If you have hundreds or thousands of emails in your inbox, they'll bury you quickly – and out of sight is the mind. It's much harder to find specific emails as your email client slows down (even if you're accessing your emails through a browser like Gmail) and the space is full (as with the use of Outlook or Outlook) Apple Mail is a particular problem) apps in your phone).

Bottom line: There's no point in keeping all your emails in your inbox, and there are many good reasons not to. "Handle Once Only" is a system that prompts you to do something with an e-mail once you have read it – to process it – and whether you ultimately archive the e-mail or the e-mail. Delete mail, she won.

What does "handle" exactly mean?

"Handle" means that when you understand the email, you do one or more of the following:

  • Reply to email.
  • Forward e-mail.
  • Organize a meeting for the email.
  • Turn the email into a to-do list.
  • No action (if none of the four options above are required) [19659021] After doing everything you need to do with the email, delete the email or archive it. You will not leave the email in your inbox as soon as you edit it.

    You do not have time to edit an email now? That's fine – you're not tracking Inbox Zero, and an email in your inbox is not a failure, just a job you have not done yet. Make sure that you only process the e-mail if you have a minute.

    OK, that makes sense. How do I implement OHIO?

    The easiest way to implement OHIO is to use a simple flowchart.

     A Simple Flowchart

    For each e-mail you have in your Inbox, edit it and then delete or archive the e-mail. That's it.

    If that seems strangely easy, it is because it is so. OHIO as Principle is simple, and the implementation should also be simple. The goal is to help you get your inbox under control by deleting it with a simple decision-making process. When you view an email, you reply to it, forward it, set up a meeting, make it a to-do list item, or do nothing if none of these options are required.
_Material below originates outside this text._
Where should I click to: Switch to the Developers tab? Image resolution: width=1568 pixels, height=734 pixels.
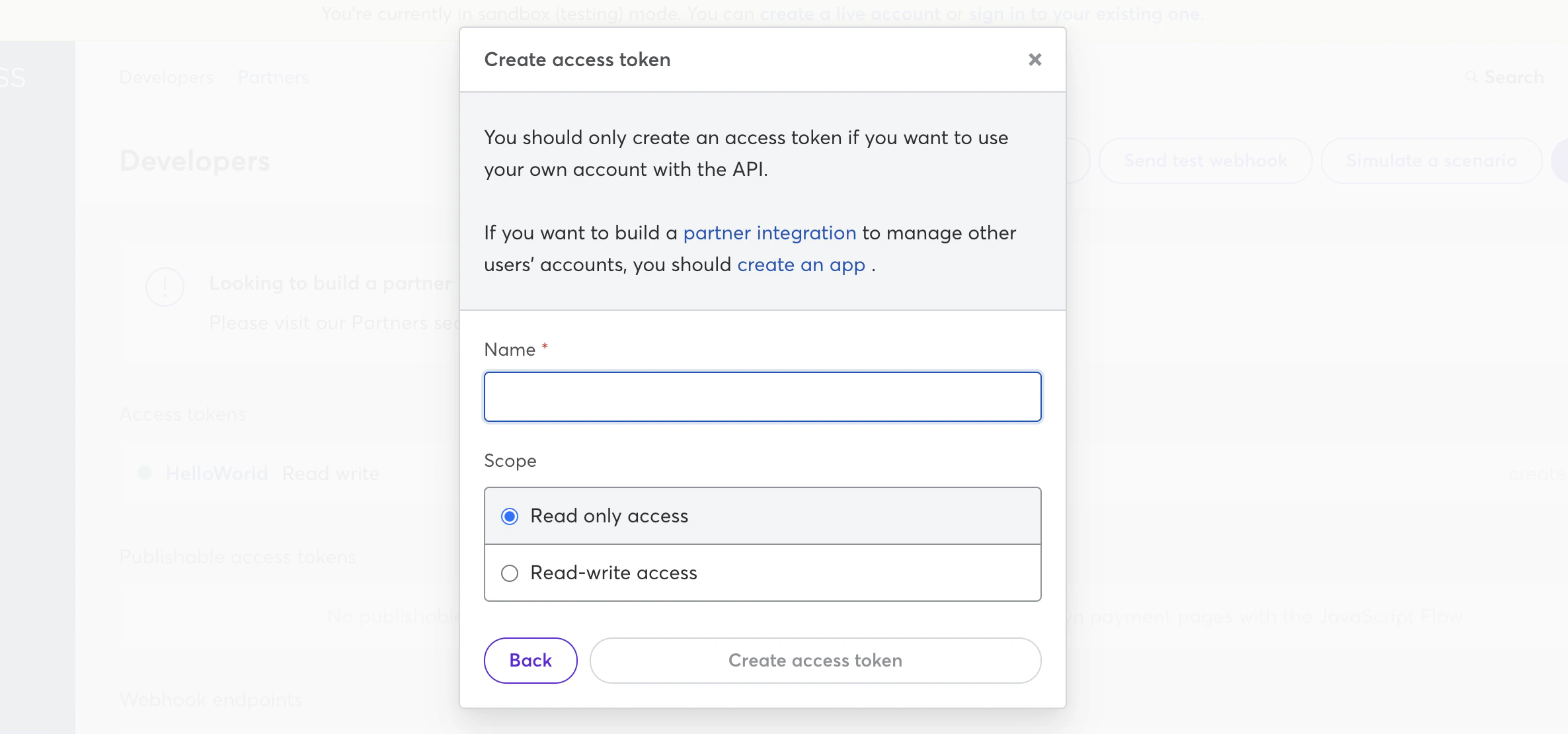tap(166, 77)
You then delete the e-mail if you do not need to keep and archive it. Rinse and repeat the process with the next e-mail until your Inbox is empty.

    If this sounds suspiciously like another way to achieve "Inbox Zero," then do not worry, that's not the case. Or at least not the way people normally think of Inbox Zero. Yes, an empty inbox has some benefits (and satisfaction), but that's not the end goal. OHIO helps you get to the actual point of the Inbox Zero philosophy, meaning you only spend the time you need to get your inbox and are not a stressor for you. [19659004] It may take days or weeks for your inbox to be flushed with OHIO. So do not lose heart. Any e-mail you OHIO is a victory! And as long as you're familiar with the mail you have in your inbox, you're fine. OHIO is a process, not a goal. Here are some tips to help you succeed.

    • Begin to deal with today's email. If you stop working in the evening, you should not have today's emails in your inbox.
    • Take some time every Friday (or whatever your last day of work week is) to work through all the emails you've just received last week.
    • Set the Reading Range options in Outlook as you like, or enable the hidden preview window in Gmail.
    • If you're in Gmail, there's an Archive button and a Delete button. Use it!
    • If you're in Outlook, you can quickly set up an article to mark and archive it as read.
    • Use your smartphone to process e-mails when you're in a store, sitting in a train, in a Uber or Lyft, or when you have time during a working day.

    Above all, move on! The e-mail will be forwarded, but if you can do everything right with OHIO, it will be much easier to keep track of things in the future.